Este conjunto de tareas, además de llevarle hasta el borde del agotamiento físico, no le dejaban el tiempo necesario para dedicarse con intensidad al Opus Dei, y empezó a considerar la posibilidad de dejar el Patronato. Durante el verano encontró una posible solución: la atención de la capellanía del Convento de Santa Isabel, dependiente del Real Patronato de ese mismo nombre39. Ese trabajo, además de darle el tiempo que necesitaba para impulsar la Obra, le proporcionaba una casa para su madre y sus hermanos. Las Damas aceptaron su cese, aunque siguió atendiendo varios meses más a los enfermos hasta que encontraron un sustituto.

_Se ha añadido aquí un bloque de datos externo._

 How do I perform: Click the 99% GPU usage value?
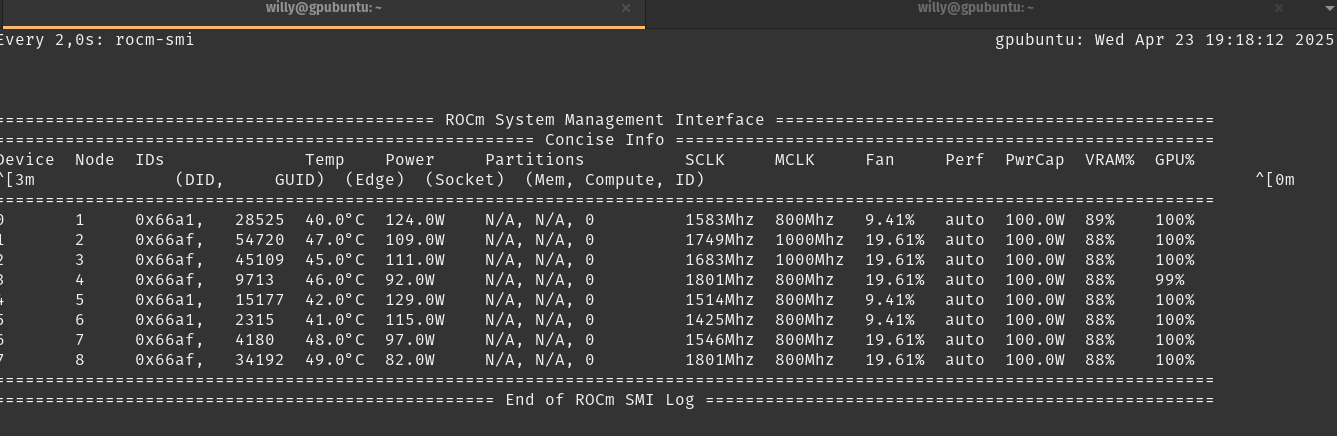pos(1169,280)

No olvidó nunca aquellos años entre las personas más necesitadas de Madrid:
Horas y horas por todos los lados, todos los días, a pie de una parte a otra, entre pobres vergonzantes y pobres miserables, que no tenían nada de nada; entre niños con los mocos en la boca, sucios, pero niños, que quiere decir almas agradables a Dios. ¡Qué indignación siente mi alma de sacerdote, cuando dicen ahora que los niños no deben confesarse mientras son pequeños! ¡No es verdad! Tienen que hacer su confesión personal, auricular y secreta, como los demás. ¡Y qué bien, qué alegría! Fueron muchas horas en aquella labor, pero siento que no hayan sido más40.
Anotaba con sentimiento agridulce, cuando se trasladó a Santa Isabel:
Voy a dejar el Patronato. Lo dejo con pena y con alegría. Con pena, porque después de cuatro años largos de trabajo en la Obra Apostólica, poniendo el alma en ella cada día, bien puedo asegurar que tengo metido en esa casa Apostólica una buena parte de mi corazón... Y el corazón no es una piltrafa despreciable para tirarlo por ahí de cualquier manera. Con pena también, porque otro sacerdote, en mi caso, durante estos años, se habría hecho santo. Y yo, en cambio... Con alegría, porque ¡no puedo más! Estoy convencido de que Dios ya no me quiere en esa Obra: allí me aniquilo, me anulo. Esto fisiológicamente: a ese paso, llegaría a enfermar y, desde luego, a ser incapaz de trabajo intelectual41.